Perhaps it was Kalua’s letter that alerted the ABCFM to the presence of a Hawaiian of “royal” lineage living nearby in Charlestown. Four months later, the ABCFM held their seventh annual meeting in Hartford, Connecticut, where the petition to establish the school for heathen youth was presented, and the subject of educating the Sandwich Islands men, including the newly discovered “son of a king in one of the islands,” was enthusiastically discussed.42 Soon all of America would learn about Prince Tamoree (Kaumuali‘i), heir of the king of Atowy (Kaua‘i).
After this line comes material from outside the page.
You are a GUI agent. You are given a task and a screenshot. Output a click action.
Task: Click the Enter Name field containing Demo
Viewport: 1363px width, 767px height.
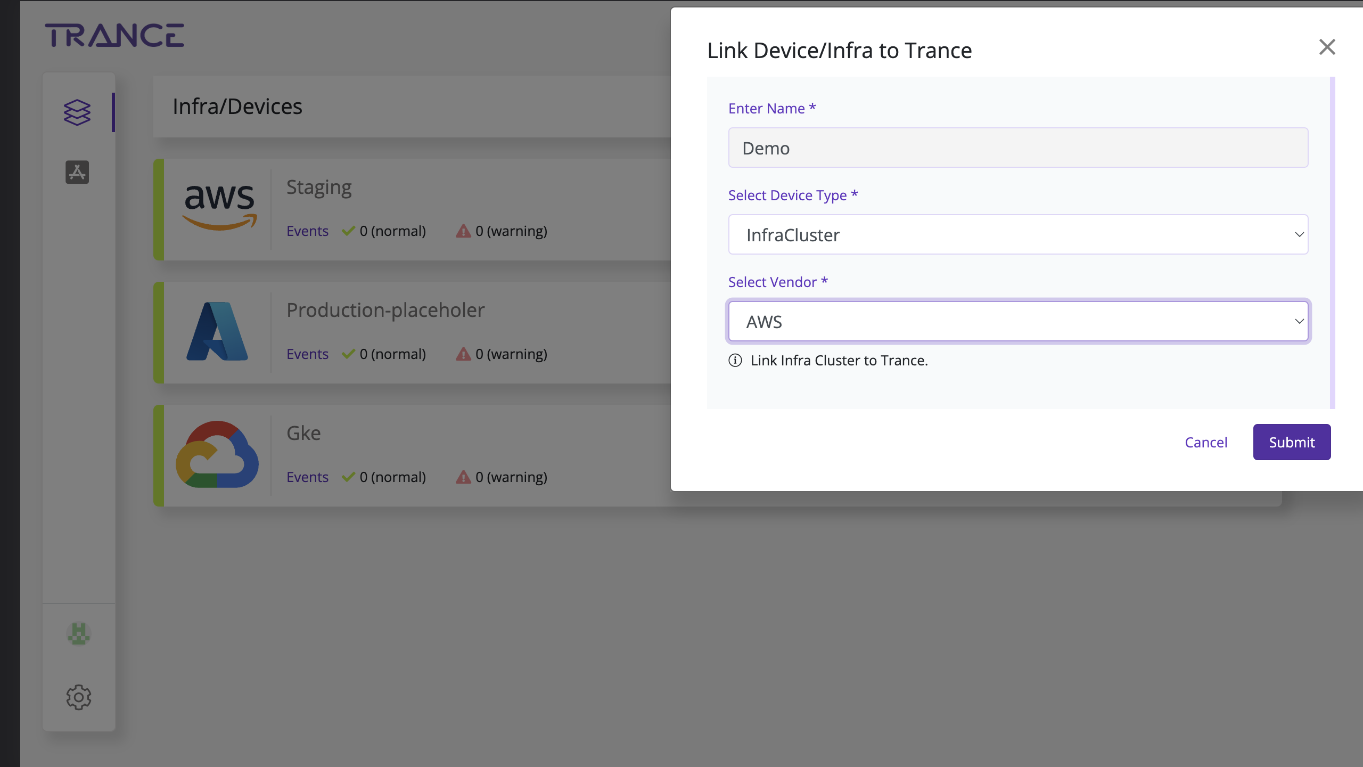coord(1017,148)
The board had taken steps to get Kaumuali‘i discharged from the US Navy so that “he may be placed under advantage similar to those which his four countrymen enjoy.”43
The school which Prince Kaumuali‘i, Henry ‘Ōpūkaha‘ia, and the other students would call “home” was settled in the town of Cornwall, Litchfield County, Connecticut. While revivals in religion led to the creation of the ABCFM in Boston, several towns in Litchfield exercised their religious fervor by supporting the Hawaiians and then petitioning the board for the education of heathen youth in America. The Cornwall Foreign Mission School was built on land good for farming. Farmers grew primarily wheat, but also raised oats, rye, and hay. Butter, and especially cheese, was manufactured for export, as well as beef, pork, and wool.